日本血吸虫的生活史包括虫卵、毛蚴、母胞蚴、子胞蚴、尾蚴、童虫和成虫7个阶段。钉螺是日本血吸虫的唯一中间宿主。虫卵孵化出的毛蚴遇到钉螺后感染钉螺,经过母胞蚴、子胞蚴的无性繁殖阶段发育成尾蚴。尾蚴在水中经合适的温度和光照后从钉螺体内逸出,集中于水面,当人或一些哺乳动物接触尾蚴后,尾蚴利用吸盘粘附于皮肤表面并分泌组织蛋白酶,借助尾部摆动和身体伸缩力量钻入宿主皮肤感染宿主。在宿主体内,尾蚴经童虫阶段最终发育为成虫。
目前,检测日本血吸虫病的方法主要包括流行病学诊断、临床诊断和实验室诊断三大类。实验室诊断主要包括病原学诊断、免疫学诊断和分子生物学诊断。病原学诊断方法主要包括粪便直接涂片法、定量透明厚涂片法、改良加藤厚涂片法、自然沉淀法、尼龙袋集卵法、毛蚴孵化法、直肠或乙状结肠黏膜活组织检查及病理检查。免疫学诊断方法主要有包括皮内试验、环卵沉淀试验、间接血凝试验、酶联免疫吸附试验、间接荧光抗体试验、免疫酶染色法和单克隆抗体-酶等。虽然这些方法也被广泛应用于临床诊断和流行病学调查,但同时也暴露出不少问题。病原学诊断方法易漏检,且常需重复多次。免疫学诊断并非直接检测病原体,敏感性较低且特异性不足。以核酸扩增技术为基础的分子生物学技术迅速发展,为寄生虫病的诊断提供了快速、灵敏、特异及稳定的检测方法。
2000年,Notomi报道了一种新的核酸扩增技术,即环介导等温核酸扩增(Loop-Mediated Isothermal Amplification of DNA,LAMP)。这种新的核酸扩增技术特异性甚高且快速高效。该技术的关键是需要能识别靶序列上8个特定区域的6个特异引物,和一种具有链置换特性的DNA聚合酶,即Bst DNA聚合酶。反应恒定温度为60~65度,时间仅需要0.5到1个小时。LAMP技术相比PCR具有以下优点:灵敏度高;特异性强;快速高效,在1h内即可完成,若在靶序列上进一步设计两条促环形成引物,扩增时间将在原来的基础上减少1/3~1/2;设备简单,在恒温金属浴锅或水浴锅中即可完成;产物检测方便,可肉眼直接观察焦磷酸镁沉淀或荧光显色剂SYBR GreenⅠ显色来判定结果。

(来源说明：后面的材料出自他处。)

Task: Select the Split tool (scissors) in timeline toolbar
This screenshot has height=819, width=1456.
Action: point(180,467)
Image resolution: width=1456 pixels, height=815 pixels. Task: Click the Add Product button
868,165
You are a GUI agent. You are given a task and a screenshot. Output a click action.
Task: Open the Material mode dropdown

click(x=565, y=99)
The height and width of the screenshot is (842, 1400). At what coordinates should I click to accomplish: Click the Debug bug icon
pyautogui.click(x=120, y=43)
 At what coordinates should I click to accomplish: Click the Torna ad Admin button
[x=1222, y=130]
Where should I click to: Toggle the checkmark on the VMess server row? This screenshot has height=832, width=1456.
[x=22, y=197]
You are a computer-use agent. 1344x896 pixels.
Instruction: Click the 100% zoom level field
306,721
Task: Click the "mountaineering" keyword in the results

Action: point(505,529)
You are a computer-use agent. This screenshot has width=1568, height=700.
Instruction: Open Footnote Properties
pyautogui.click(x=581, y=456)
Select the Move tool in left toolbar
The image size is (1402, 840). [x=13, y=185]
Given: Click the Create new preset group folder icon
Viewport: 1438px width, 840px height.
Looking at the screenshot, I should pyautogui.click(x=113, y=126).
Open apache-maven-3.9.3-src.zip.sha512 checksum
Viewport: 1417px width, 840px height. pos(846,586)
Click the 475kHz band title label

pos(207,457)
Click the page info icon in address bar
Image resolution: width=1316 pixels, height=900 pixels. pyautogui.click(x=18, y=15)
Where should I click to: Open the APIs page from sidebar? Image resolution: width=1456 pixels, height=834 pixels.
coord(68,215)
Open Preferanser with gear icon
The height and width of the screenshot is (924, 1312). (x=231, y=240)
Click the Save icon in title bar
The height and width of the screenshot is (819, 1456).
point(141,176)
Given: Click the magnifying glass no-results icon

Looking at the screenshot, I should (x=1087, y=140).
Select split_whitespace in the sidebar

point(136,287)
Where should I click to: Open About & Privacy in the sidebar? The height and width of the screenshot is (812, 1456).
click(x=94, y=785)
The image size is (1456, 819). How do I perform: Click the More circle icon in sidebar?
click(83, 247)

目前,缺乏一种高效的检测钉螺中日本血吸虫感染的方法。
发明内容
本发明的目的是为了克服现有技术的不足,提供一种基于环介导的等温扩增(Loop-mediated isothermal amplification,LAMP)技术的快速检测日本血吸虫中间宿主钉螺是否被感染的方法。
为了实现上述目的,本发明是通过以下技术方案予以实现的:
本发明通过设计一套日本血吸虫的特异性引物,提取被检钉螺样品中总DNA,进行LAMP扩增,采用显色反应或琼脂糖凝胶电泳方法对扩增产物进行鉴定分析,判定所述样品钉螺是否为阳性;同时,本方法消除了传统PCR抑制因子对扩增的影响,提供一种灵敏高效的快速检测方法。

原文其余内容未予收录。